• Text provided
┏━━
Wild West River Fest brings record number of kayakers

Notwithstanding the name there was absolutely nothing smelly about the Stinking Water Slalom Saturday.

It was one of many events on Saturday and Sunday celebrating the fourth annual Wild West River Fest in Cody.

Forty-one boats competed in the slalom Saturday morning. The largest turnout yet, said Amy Quick, river fest organizer.

Each competitor was offered two runs with the best time being their final score, Quick said.

Jerod Ready nailed first place expert with a time of 2:27. Sam Hochhalter took second place canoe amateur with a time of 4:29. Scott Stingley took first in adult amateur with a time of 3:02. Emily Coleman took first in adult female amateur with a time of 3:29.

Two youths from the Wild West Paddle Club in Cody and 10  kids from Jackson competed too, Quick said. Two Cody youngsters competed in the slalom.

The festival is organized to raise funds for the club, Quick said.

Nate Pruzan took first place in the youth category with a time of 2:56.

Boaters negotiate the whitewater downstream and then grapple their way upstream around gates.

Boaters manhandled their boats up the old Yellowstone Highway below U.S. Highway 14/16/20 to the starting gate just upstream of Hayden Arch Bridge. The keels were scratched from many encounters with rocks in turgid waters prompting thoughts of comfortable hiking boots scuffed from many a stone too.
┗━━
Stored data
┏━━
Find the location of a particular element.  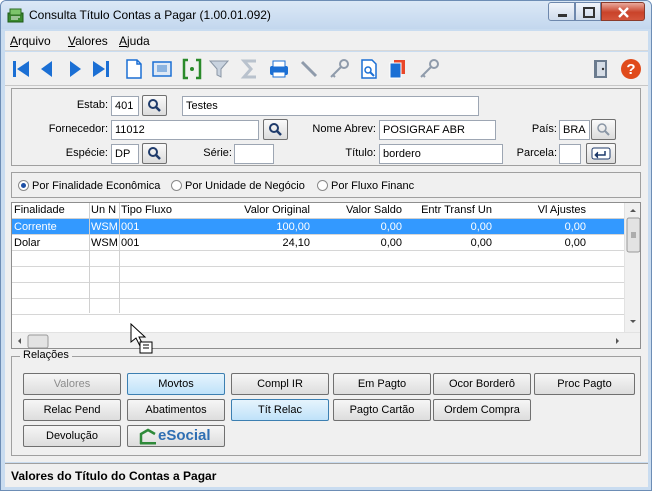

minimize-icon is located at coordinates (562, 16).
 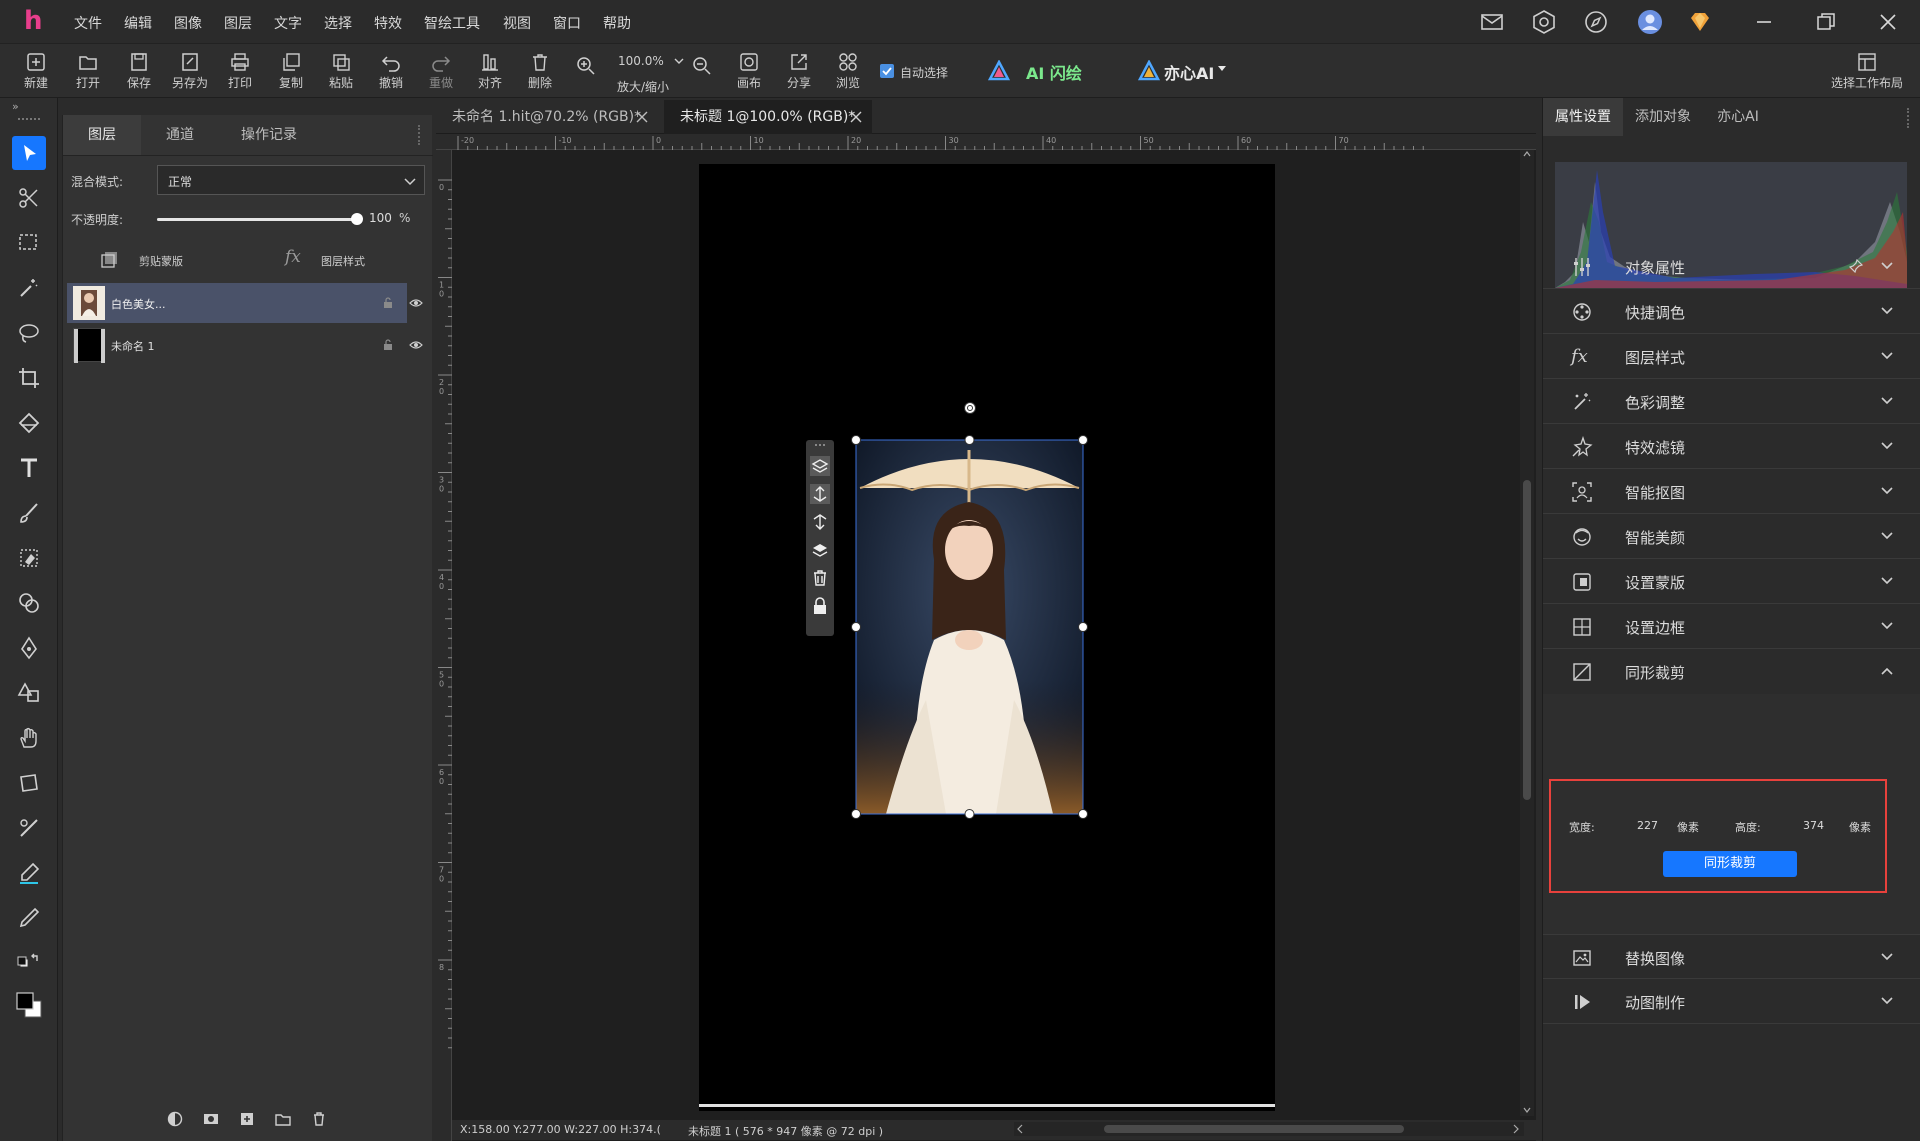 What do you see at coordinates (548, 117) in the screenshot?
I see `doc-tab-1: 未命名 1.hit@70.2% (RGB)*` at bounding box center [548, 117].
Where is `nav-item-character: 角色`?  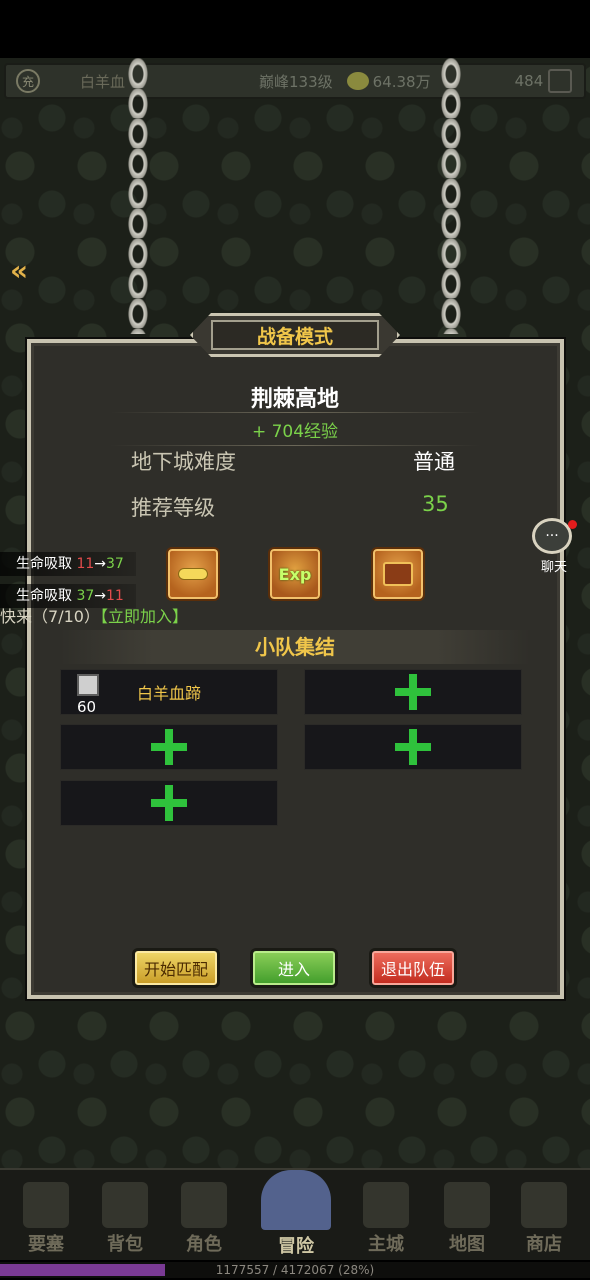 nav-item-character: 角色 is located at coordinates (204, 1220).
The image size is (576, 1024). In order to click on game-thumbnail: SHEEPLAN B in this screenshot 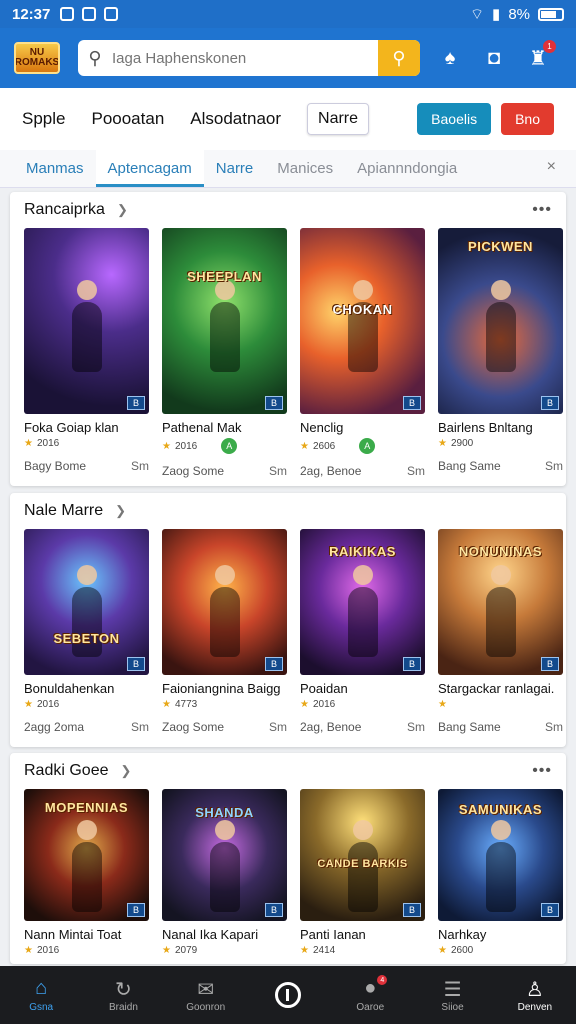, I will do `click(224, 321)`.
┗━━
• Job item
Continue the news story about the Wild West River Fest slalom, starting right after its final sentence.

• Exercise answer
The water is swift, merciless and beautiful like liquid turquoise.

The water is also choppy and white-cold like icicles. It seethes over stones like a living thing. One slight drop in elevation forms a maelstrom that threatens to jerk everything to the bottom or toss it on the shore like a chunk of pummeled driftwood.

Emily Coleman slices the water. She breezes through a gate, then power paddles to complete a 180 to battle back upstream. Coleman’s facial expression is pleasant like whitewater kayaking is her version of a Sunday drive.

Youth kayaker Grant Hagen speeds through a gate in a spray of effervescence. The river snatches his boat and he capsizes, but Hagen rotates back up in the blink of an eye, no worse for wear.

Others kayakers overturned. Some swam out of their kayaks to ride the last stretch on their backs with their boat in tow. Competing kayakers who ran the course before them waited below the bridge for each fellow contender to lend a hand when needed.

Jerod Ready executes and masterly U-turns at the gate. Overhead, the crowd cheers from the bridge: “Jereee, Jereee, Jereee.”

Sam Hochhalter muscles his canoe down the river and through the gates. He is the only canoeist competing in the slalom this year.

Although his canoe is longer and harder to maneuver, it is still quite doable, Hochhalter said after the race.

Hochhalter said he and his son, Finnegan, a brawny 5-year-old, were taking on the Stinking Water Sprint Sunday that ran from DeMaris Springs downstream to the Belfry Bridge.

“It’s nice,” Harrell said. “It’s refreshing.”

It is difficult, but nonetheless a fun route, Harrell said. The boulders create nice eddies. “Good location for a slalom course.”

Youth contender River Maser hauls his boat up the stony hill above the river following his run.

Maser said the water was cold, but was incisive in his description: “Super fun.”